La mostra, pensata appositamente per CAMERA e presentata per la prima volta in questa forma, riunisce un’ampia selezione dei manifesti più significativi realizzati da Jeker, con particolare attenzione ai lavori che usano la fotografia come elemento strutturale della composizione. L’approccio dell’autore si distingue per la capacità di intervenire sull’immagine con grande sensibilità e rispetto, preservandone l’integrità documentaria e al tempo stesso amplificandone la forza visiva attraverso il dialogo con la tipografia.

In un ambito in cui spesso fotografi e grafici tendono a difendere rigidamente i rispettivi territori espressivi, Jeker ha saputo costruire una relazione originale tra immagine e testo. I suoi manifesti traggono ispirazione diretta dai contenuti delle mostre e dalle poetiche degli autori, mentre in altri progetti la fotografia diventa strumento evocativo per raccontare spettacoli teatrali, rassegne cinematografiche ed eventi culturali. Ogni elemento viene calibrato con precisione, dando vita a composizioni essenziali ma di forte impatto.

Nel corso della sua carriera, iniziata nel 1965 e proseguita in autonomia dal 1972, Jeker ha firmato oltre 800 manifesti, accanto a libri, identità visive e progetti espositivi per importanti istituzioni culturali, sociali e commerciali internazionali.
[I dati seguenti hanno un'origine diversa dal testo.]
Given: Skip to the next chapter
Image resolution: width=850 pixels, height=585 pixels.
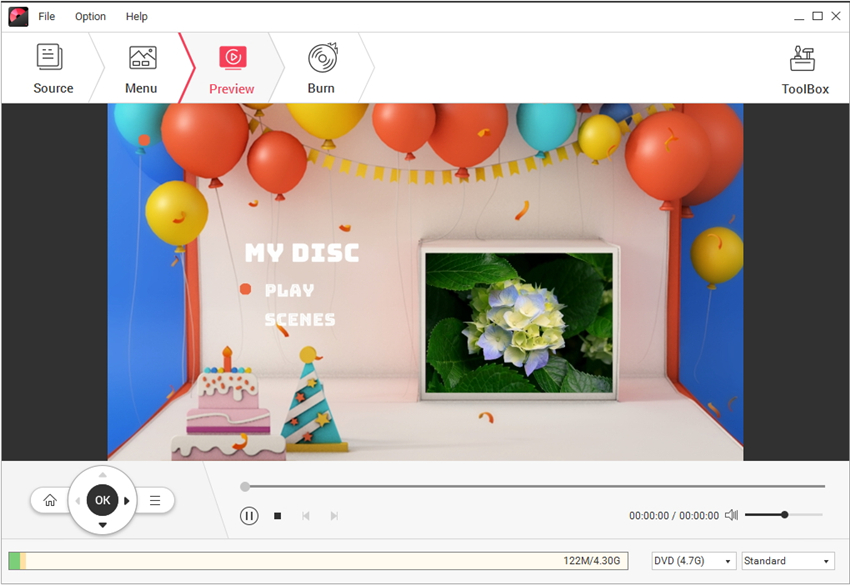Looking at the screenshot, I should [x=334, y=516].
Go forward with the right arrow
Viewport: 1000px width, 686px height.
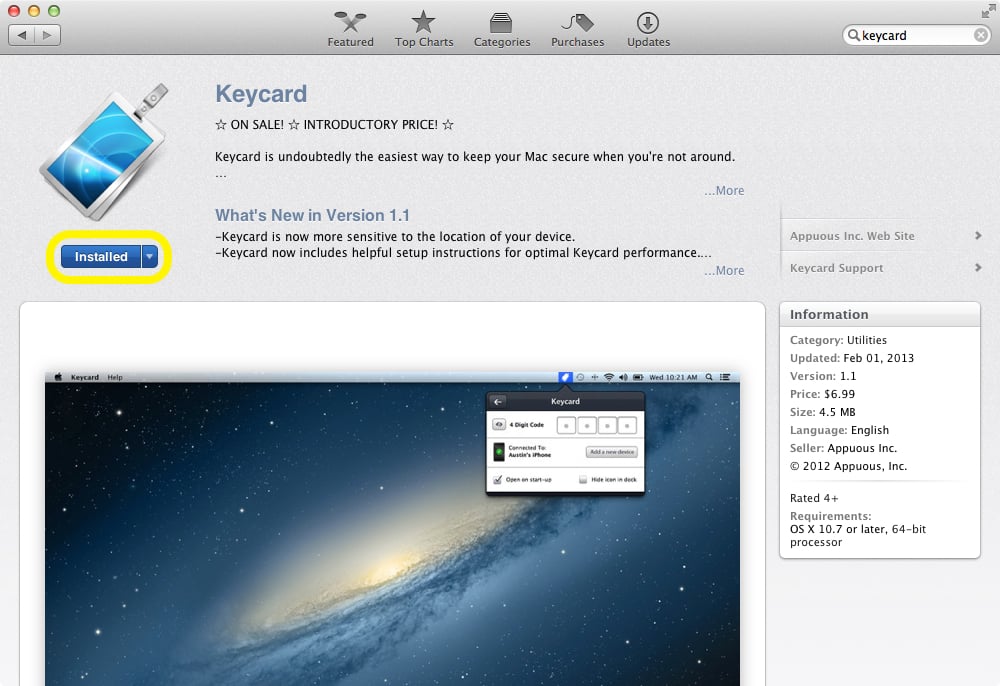click(48, 35)
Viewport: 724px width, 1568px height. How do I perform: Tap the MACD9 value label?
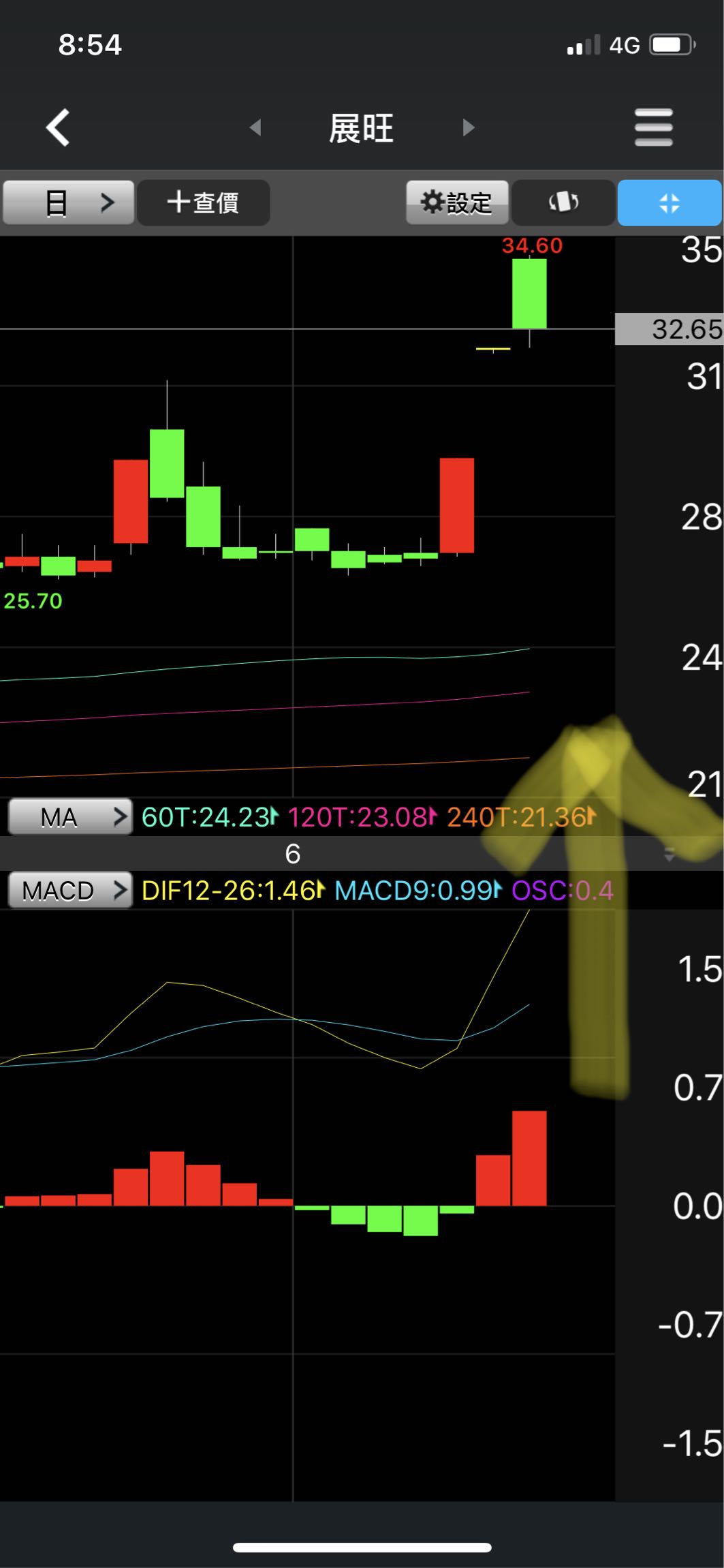point(417,891)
Pluripremiato a livello internazionale, ha ricevuto tra gli altri l’Infinity Award dell’International Center of Photography per l’uso innovativo della fotografia, oltre al primo premio per il progetto delle nuove banconote svizzere.

In occasione della mostra da CAMERA, per la prima volta saranno pubblicati i migliori manifesti di Werner Jeker, nei quali la fotografia dialoga con la tipografia: circa 70 manifesti sono stati selezionati da una collezione di oltre 800 lavori realizzati nel corso della sua carriera. Questo libro, edito da Dario Cimorelli Editore, si propone come uno strumento fondamentale per approfondire il dialogo, spesso complesso, tra fotografia e tipografia.